» **Exercise instructions**:
What you return must match the listing below word for word.

Source data below:

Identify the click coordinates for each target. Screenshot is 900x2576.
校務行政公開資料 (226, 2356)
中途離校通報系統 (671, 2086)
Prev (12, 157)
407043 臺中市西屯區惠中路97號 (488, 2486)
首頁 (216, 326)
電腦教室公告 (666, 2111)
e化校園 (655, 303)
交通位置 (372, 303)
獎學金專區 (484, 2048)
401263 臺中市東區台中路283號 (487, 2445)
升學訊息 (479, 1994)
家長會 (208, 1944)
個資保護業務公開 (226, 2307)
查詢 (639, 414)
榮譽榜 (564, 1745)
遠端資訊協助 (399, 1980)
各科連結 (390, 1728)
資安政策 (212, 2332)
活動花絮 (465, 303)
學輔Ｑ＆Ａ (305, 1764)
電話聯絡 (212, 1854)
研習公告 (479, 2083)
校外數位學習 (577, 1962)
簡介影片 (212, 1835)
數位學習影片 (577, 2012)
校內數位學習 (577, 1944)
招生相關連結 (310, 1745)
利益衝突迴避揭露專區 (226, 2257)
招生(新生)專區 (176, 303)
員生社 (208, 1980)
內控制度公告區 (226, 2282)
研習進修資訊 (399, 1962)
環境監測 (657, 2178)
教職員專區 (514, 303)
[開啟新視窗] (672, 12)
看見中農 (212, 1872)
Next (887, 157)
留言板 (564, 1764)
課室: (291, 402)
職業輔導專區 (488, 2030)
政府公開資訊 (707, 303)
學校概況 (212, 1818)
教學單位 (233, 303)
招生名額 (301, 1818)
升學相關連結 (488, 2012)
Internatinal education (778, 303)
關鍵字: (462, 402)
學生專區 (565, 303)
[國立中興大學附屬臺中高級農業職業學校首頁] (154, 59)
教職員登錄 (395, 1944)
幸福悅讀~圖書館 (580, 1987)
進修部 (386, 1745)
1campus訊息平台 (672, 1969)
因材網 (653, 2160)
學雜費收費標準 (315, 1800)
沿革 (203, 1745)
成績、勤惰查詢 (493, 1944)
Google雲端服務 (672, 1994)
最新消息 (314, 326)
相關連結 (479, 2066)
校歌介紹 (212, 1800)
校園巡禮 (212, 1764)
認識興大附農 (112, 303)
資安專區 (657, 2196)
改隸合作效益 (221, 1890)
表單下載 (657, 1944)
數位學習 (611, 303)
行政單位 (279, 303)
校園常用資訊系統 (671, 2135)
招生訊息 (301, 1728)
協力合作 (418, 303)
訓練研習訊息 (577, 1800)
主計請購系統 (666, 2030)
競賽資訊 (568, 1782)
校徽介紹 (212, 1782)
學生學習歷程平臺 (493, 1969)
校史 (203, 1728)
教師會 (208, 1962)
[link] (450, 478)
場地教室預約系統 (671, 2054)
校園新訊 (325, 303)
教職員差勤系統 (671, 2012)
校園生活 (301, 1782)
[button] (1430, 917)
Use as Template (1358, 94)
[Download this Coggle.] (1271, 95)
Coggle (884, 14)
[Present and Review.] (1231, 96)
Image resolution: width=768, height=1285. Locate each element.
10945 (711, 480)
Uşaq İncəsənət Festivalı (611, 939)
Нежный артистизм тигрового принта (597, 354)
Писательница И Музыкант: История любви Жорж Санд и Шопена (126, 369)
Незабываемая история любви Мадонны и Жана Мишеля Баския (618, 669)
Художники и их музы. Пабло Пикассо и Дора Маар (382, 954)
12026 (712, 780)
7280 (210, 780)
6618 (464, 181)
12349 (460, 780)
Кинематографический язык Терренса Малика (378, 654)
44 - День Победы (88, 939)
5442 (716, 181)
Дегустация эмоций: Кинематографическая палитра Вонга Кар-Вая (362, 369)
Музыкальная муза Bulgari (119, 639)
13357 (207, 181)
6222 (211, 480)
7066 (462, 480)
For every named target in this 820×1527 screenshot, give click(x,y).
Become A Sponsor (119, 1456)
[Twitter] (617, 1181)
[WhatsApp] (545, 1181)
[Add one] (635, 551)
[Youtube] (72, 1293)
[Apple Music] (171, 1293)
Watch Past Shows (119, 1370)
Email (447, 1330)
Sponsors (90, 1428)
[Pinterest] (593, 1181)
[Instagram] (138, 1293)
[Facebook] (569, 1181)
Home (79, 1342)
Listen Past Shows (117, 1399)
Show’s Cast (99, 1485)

End of Source data.

» **Solution**:
Identify the click coordinates for each target. Screenshot is 900x2576.
校務行政公開資料 (226, 2356)
中途離校通報系統 (671, 2086)
Prev (12, 157)
407043 臺中市西屯區惠中路97號 (488, 2486)
首頁 (216, 326)
電腦教室公告 (666, 2111)
e化校園 (655, 303)
交通位置 (372, 303)
獎學金專區 (484, 2048)
401263 臺中市東區台中路283號 (487, 2445)
升學訊息 (479, 1994)
家長會 (208, 1944)
個資保護業務公開 (226, 2307)
查詢 (639, 414)
榮譽榜 (564, 1745)
遠端資訊協助 (399, 1980)
各科連結 (390, 1728)
資安政策 (212, 2332)
活動花絮 (465, 303)
學輔Ｑ＆Ａ (305, 1764)
電話聯絡 (212, 1854)
研習公告 (479, 2083)
校外數位學習 (577, 1962)
簡介影片 (212, 1835)
數位學習影片 (577, 2012)
校內數位學習 (577, 1944)
招生相關連結 (310, 1745)
利益衝突迴避揭露專區 (226, 2257)
招生(新生)專區 (176, 303)
員生社 (208, 1980)
內控制度公告區 (226, 2282)
研習進修資訊 (399, 1962)
環境監測 (657, 2178)
教職員專區 (514, 303)
[開啟新視窗] (672, 12)
看見中農 (212, 1872)
Next (887, 157)
留言板 (564, 1764)
課室: (291, 402)
職業輔導專區 (488, 2030)
政府公開資訊 (707, 303)
學校概況 (212, 1818)
教學單位 (233, 303)
招生名額 (301, 1818)
升學相關連結 (488, 2012)
Internatinal education (778, 303)
關鍵字: (462, 402)
學生專區 (565, 303)
[國立中興大學附屬臺中高級農業職業學校首頁] (154, 59)
教職員登錄 (395, 1944)
幸福悅讀~圖書館 (580, 1987)
進修部 (386, 1745)
1campus訊息平台 (672, 1969)
因材網 (653, 2160)
學雜費收費標準 (315, 1800)
沿革 (203, 1745)
成績、勤惰查詢 (493, 1944)
Google雲端服務 (672, 1994)
最新消息 (314, 326)
相關連結 (479, 2066)
校歌介紹 (212, 1800)
校園巡禮 (212, 1764)
認識興大附農 (112, 303)
資安專區 (657, 2196)
改隸合作效益 (221, 1890)
表單下載 (657, 1944)
數位學習 (611, 303)
行政單位 (279, 303)
校園常用資訊系統 (671, 2135)
招生訊息 (301, 1728)
協力合作 (418, 303)
訓練研習訊息 (577, 1800)
主計請購系統 (666, 2030)
競賽資訊 (568, 1782)
校徽介紹 (212, 1782)
學生學習歷程平臺 (493, 1969)
校史 (203, 1728)
教師會 (208, 1962)
[link] (450, 478)
場地教室預約系統 (671, 2054)
校園新訊 (325, 303)
教職員差勤系統 (671, 2012)
校園生活 (301, 1782)
[button] (1430, 917)
Use as Template (1358, 94)
[Download this Coggle.] (1271, 95)
Coggle (884, 14)
[Present and Review.] (1231, 96)
Image resolution: width=768, height=1285. Locate each element.
10945 (711, 480)
Uşaq İncəsənət Festivalı (611, 939)
Нежный артистизм тигрового принта (597, 354)
Писательница И Музыкант: История любви Жорж Санд и Шопена (126, 369)
Незабываемая история любви Мадонны и Жана Мишеля Баския (618, 669)
Художники и их музы. Пабло Пикассо и Дора Маар (382, 954)
12026 (712, 780)
7280 (210, 780)
6618 (464, 181)
12349 (460, 780)
Кинематографический язык Терренса Малика (378, 654)
44 - День Победы (88, 939)
5442 (716, 181)
Дегустация эмоций: Кинематографическая палитра Вонга Кар-Вая (362, 369)
Музыкальная муза Bulgari (119, 639)
13357 (207, 181)
6222 (211, 480)
7066 (462, 480)
For every named target in this 820×1527 screenshot, give click(x,y).
Become A Sponsor (119, 1456)
[Twitter] (617, 1181)
[WhatsApp] (545, 1181)
[Add one] (635, 551)
[Youtube] (72, 1293)
[Apple Music] (171, 1293)
Watch Past Shows (119, 1370)
Email (447, 1330)
Sponsors (90, 1428)
[Pinterest] (593, 1181)
[Instagram] (138, 1293)
[Facebook] (569, 1181)
Home (79, 1342)
Listen Past Shows (117, 1399)
Show’s Cast (99, 1485)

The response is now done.